We note that Zerrien’s testimony with regard to Joseph’s inability to either express an understanding of the advantages or disadvantages of treatment or apply an understanding of the advantages and disadvantages in order to make an informed choice did not exactly track the statutory language.[3]  See Outagamie County v. Melanie L., 2013 WI 67, ¶97, 349 Wis. 2d 148, 833 N.W.2d 607 (“Medical experts must apply the standards set out in the competency statute.  An expert’s use of different language to explain his or her conclusions should be linked back to the standards in the statute.”).  However, in Melanie L., 349 Wis. 2d at ¶¶71, 72, our supreme court stated, “‘applying an understanding’ requires a person to make a connection between an expressed understanding of the benefits and risks of medication and the person’s own mental illness,” and if a person cannot recognize that he or she has a mental illness, logically the person


 

cannot establish a connection between his or her expressed understanding of the benefits and risks of medication and the person’s own illness.”  Thus, Zerrien’s testimony that Joseph lacked insight into his mental illness was sufficient to establish that Joseph could not make a connection between the advantages and disadvantages of medication and his own condition.  There was sufficient proof that Joseph was “substantially incapable of applying an understanding of the advantages, disadvantages and alternatives to his [ ] mental illness … in order to make an informed choice as to whether to accept or refuse medication or treatment.”[4]  Sec. 51.61(1)(g)4.b.

We conclude the County met its burden to prove all required facts by clear and convincing evidence.  See Wis. Stat. § 51.20(13)(e).  There is no arguable merit to challenging the sufficiency of the evidence on appeal.

Our review of the record discloses no other potential issues for appeal.  Accordingly, this court accepts the no-merit report, affirms the orders of the circuit court and discharges appellate counsel of the obligation to represent Joseph further in this appeal.


 

Upon the foregoing reasons,

IT IS ORDERED that the orders are summarily affirmed.  See Wis. Stat. Rule 809.21.

IT IS FURTHER ORDERED that Attorney Tristan S. Breedlove is relieved from further representing Joseph A. in this matter.  See Wis. Stat. Rule 809.32(3).


 

Diane M. Fremgen

Clerk of Court of Appeals

 



[1]  This appeal is decided by one judge pursuant to Wis. Stat. § 752.31(2)(d) (2011-12).  All references to the Wisconsin Statutes are to the 2011-12 version unless otherwise noted.

[2]  Joseph’s motion to extend the time to file a response to the no-merit report was granted.  The response time was extended to September 30, 2013, but Joseph did not file a response. 

[3]  Zerrien was asked whether after explaining the advantages and disadvantages of treatment to Joseph, “is he capable of expressing an understanding of those advantages, disadvantages, or applying them to his own situation so as to make an informed choice?”  Zerrien answered, “I don’t feel that he has insight into his mental illness and can make an informed choice about treatment.”  When asked if it was his opinion that Joseph “is not able to apply how those benefits will benefit him to make an informed choice,” Zerrien replied, “He does not appreciate the benefits.” 

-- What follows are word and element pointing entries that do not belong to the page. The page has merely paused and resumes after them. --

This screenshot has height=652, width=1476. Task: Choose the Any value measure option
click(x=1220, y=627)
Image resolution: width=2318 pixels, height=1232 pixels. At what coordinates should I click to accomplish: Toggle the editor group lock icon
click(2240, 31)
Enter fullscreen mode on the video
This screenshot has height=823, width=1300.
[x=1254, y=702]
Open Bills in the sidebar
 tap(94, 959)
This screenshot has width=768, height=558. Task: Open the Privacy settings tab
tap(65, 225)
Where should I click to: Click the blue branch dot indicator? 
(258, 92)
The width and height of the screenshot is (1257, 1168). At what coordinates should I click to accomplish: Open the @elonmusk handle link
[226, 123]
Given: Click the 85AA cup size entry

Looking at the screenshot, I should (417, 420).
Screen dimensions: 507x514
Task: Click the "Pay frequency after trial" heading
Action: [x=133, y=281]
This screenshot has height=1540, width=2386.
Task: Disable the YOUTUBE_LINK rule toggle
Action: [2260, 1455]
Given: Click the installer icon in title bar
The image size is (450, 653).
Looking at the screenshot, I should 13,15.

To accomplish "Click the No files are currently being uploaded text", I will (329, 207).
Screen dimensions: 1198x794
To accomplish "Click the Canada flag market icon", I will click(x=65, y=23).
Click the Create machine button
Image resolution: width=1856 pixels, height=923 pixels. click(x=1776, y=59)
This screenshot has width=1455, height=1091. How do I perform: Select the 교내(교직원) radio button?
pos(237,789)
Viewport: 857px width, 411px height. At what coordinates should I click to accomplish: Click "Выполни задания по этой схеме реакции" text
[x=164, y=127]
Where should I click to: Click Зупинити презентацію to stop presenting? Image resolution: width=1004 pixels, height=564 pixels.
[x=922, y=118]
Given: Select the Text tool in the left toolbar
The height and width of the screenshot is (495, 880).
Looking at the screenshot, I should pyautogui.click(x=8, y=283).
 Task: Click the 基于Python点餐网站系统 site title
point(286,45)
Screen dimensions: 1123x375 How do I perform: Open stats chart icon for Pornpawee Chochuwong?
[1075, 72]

[4]  The circuit court’s finding was that Joseph “is not capable of expressing an understanding concerning the advantages and disadvantages of medication and how they would benefit him.”  This appears to be a finding under Wis. Stat. § 51.61(1)(g)4.a.  We question whether the record supports a finding that Joseph was unable to express an understanding of the advantages and disadvantages, particularly in light of the finding that Joseph assessed the bad and good value to treatment.  We decide as question of law whether statutory recommitment requirements are satisfied.  See K.N.K. v. Buhler, 139 Wis. 2d 190, 198, 407 N.W.2d 281 (Ct. App. 1987).  Section 51.61(1)(g)4.b. was satisfied by Zerrien’s testimony.